• [Task statement]: Among the entries below, one line contains "纪还是祭，毕业三年 (21, 1402)" and another contains "QQ咨询 (6, 2565)". Transcribe those two lines and every line between them, exactly.

────────────────

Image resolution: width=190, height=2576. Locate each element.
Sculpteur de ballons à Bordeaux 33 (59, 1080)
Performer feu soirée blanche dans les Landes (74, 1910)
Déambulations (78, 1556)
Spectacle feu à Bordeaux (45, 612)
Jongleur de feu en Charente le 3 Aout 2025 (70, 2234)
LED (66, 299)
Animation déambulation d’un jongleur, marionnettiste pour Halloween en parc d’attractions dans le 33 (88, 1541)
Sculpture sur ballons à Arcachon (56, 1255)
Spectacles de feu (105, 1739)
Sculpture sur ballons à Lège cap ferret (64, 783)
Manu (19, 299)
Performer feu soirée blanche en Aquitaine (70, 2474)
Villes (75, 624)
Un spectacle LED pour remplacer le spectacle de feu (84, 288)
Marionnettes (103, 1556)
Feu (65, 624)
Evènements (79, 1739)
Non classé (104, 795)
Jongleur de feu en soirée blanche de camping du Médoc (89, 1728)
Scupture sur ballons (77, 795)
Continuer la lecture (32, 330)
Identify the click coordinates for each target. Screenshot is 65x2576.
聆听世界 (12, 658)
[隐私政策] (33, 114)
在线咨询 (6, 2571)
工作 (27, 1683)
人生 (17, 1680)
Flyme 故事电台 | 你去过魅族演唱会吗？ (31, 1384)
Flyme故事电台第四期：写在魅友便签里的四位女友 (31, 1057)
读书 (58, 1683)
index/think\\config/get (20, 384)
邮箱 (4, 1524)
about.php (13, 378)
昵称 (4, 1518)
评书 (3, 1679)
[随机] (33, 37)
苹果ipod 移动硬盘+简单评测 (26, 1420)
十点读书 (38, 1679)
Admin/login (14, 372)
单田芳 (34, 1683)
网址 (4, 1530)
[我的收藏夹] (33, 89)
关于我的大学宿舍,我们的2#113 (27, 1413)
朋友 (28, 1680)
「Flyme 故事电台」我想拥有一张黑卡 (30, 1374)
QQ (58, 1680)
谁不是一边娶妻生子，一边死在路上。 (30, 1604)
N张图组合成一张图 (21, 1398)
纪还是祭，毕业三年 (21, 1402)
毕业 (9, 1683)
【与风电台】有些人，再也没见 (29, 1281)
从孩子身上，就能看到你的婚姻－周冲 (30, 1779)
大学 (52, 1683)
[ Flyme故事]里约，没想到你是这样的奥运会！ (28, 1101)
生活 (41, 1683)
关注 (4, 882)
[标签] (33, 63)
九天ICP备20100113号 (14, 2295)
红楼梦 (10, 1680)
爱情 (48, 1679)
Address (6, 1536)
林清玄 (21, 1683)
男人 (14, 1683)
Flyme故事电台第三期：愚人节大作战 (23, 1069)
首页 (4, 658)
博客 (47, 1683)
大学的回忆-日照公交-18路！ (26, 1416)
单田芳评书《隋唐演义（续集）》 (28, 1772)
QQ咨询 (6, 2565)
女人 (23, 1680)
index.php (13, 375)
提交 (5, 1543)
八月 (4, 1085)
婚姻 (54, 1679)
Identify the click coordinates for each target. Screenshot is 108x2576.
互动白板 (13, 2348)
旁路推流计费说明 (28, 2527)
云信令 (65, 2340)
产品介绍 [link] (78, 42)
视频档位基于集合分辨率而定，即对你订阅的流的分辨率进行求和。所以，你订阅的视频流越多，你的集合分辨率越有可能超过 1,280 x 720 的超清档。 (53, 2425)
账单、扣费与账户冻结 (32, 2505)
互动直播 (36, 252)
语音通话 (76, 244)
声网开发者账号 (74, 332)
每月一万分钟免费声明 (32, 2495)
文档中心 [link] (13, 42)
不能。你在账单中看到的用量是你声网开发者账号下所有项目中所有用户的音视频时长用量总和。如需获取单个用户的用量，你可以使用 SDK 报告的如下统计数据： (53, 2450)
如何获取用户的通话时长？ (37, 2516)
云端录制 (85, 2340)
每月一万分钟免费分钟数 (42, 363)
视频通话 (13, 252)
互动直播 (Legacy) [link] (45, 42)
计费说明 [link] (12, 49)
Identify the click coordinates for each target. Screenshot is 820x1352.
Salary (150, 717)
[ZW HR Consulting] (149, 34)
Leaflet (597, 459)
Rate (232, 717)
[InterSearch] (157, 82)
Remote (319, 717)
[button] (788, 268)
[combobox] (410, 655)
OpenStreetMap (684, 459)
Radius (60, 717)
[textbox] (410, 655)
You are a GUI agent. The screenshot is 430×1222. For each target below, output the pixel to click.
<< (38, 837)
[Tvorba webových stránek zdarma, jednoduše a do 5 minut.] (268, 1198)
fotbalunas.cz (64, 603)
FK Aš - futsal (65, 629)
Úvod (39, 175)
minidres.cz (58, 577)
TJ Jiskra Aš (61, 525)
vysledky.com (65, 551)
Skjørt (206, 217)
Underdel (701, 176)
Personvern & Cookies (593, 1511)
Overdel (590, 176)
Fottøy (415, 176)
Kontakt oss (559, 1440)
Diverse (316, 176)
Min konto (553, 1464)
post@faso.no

────────────────

• [Reply to the task]:
纪还是祭，毕业三年 (21, 1402)
毕业 (9, 1683)
【与风电台】有些人，再也没见 (29, 1281)
从孩子身上，就能看到你的婚姻－周冲 (30, 1779)
大学 (52, 1683)
[ Flyme故事]里约，没想到你是这样的奥运会！ (28, 1101)
生活 (41, 1683)
关注 (4, 882)
[标签] (33, 63)
九天ICP备20100113号 (14, 2295)
红楼梦 (10, 1680)
爱情 (48, 1679)
Address (6, 1536)
林清玄 (21, 1683)
男人 (14, 1683)
Flyme故事电台第三期：愚人节大作战 (23, 1069)
首页 (4, 658)
博客 (47, 1683)
大学的回忆-日照公交-18路！ (26, 1416)
单田芳评书《隋唐演义（续集）》 (28, 1772)
QQ咨询 (6, 2565)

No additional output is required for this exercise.